Four patients with fragile urethras underwent AUS implantation using this technique. All patients had significant risk factors for urethral complications, as shown on the vídeo. The procedure was successfully completed in all cases without intraoperative complications. No urethral injuries occurred during dissection or cuff placement. Postoperative recovery was uneventful in all patients, and no early infections, erosions, or device explantations were observed during follow-up. After device activation, all patients achieved good continence outcomes, defined as social continence (0–1 safety pad per day). No cases of early urethral atrophy or mechanical malfunction were identified during short-term follow-up.

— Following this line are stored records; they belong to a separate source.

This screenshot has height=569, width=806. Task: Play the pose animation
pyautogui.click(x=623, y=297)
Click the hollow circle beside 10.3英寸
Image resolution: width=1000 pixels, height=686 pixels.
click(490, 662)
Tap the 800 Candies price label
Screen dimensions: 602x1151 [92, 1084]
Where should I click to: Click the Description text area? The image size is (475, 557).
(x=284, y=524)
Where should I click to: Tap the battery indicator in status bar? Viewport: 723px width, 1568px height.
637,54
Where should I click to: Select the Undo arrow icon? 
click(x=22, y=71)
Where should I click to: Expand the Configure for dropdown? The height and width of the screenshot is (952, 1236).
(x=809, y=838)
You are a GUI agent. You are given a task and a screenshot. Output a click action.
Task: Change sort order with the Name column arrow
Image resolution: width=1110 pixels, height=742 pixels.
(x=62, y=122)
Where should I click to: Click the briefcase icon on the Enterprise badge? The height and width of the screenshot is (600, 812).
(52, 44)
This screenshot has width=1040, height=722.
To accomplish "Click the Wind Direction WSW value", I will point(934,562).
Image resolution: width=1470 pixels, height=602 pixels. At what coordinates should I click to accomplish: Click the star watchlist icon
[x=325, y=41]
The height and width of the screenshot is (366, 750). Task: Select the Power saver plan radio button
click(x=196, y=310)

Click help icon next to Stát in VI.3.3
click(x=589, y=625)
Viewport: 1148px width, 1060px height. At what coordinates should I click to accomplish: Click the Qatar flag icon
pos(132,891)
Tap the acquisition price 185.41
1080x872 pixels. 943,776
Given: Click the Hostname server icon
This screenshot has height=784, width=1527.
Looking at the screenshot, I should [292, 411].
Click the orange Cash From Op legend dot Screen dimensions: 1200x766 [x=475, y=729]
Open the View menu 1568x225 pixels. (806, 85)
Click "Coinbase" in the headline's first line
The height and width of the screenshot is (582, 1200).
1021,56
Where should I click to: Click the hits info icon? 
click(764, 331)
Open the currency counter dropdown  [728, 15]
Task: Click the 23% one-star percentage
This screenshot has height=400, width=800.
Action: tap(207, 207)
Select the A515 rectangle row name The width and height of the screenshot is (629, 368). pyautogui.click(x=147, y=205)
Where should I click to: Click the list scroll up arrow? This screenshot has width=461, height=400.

Fragile urethras remain one of the most challenging scenarios in AUS surgery due to the high risk of erosion and device failure. The described technique combines vascularized corpora cavernosa flaps with an interposed abdominal aponeurosis graft to provide a complete urethral protection during cuff placement. In this preliminary series, the technique was feasible, safe, and associated with encouraging early continence outcomes and absence of early erosions.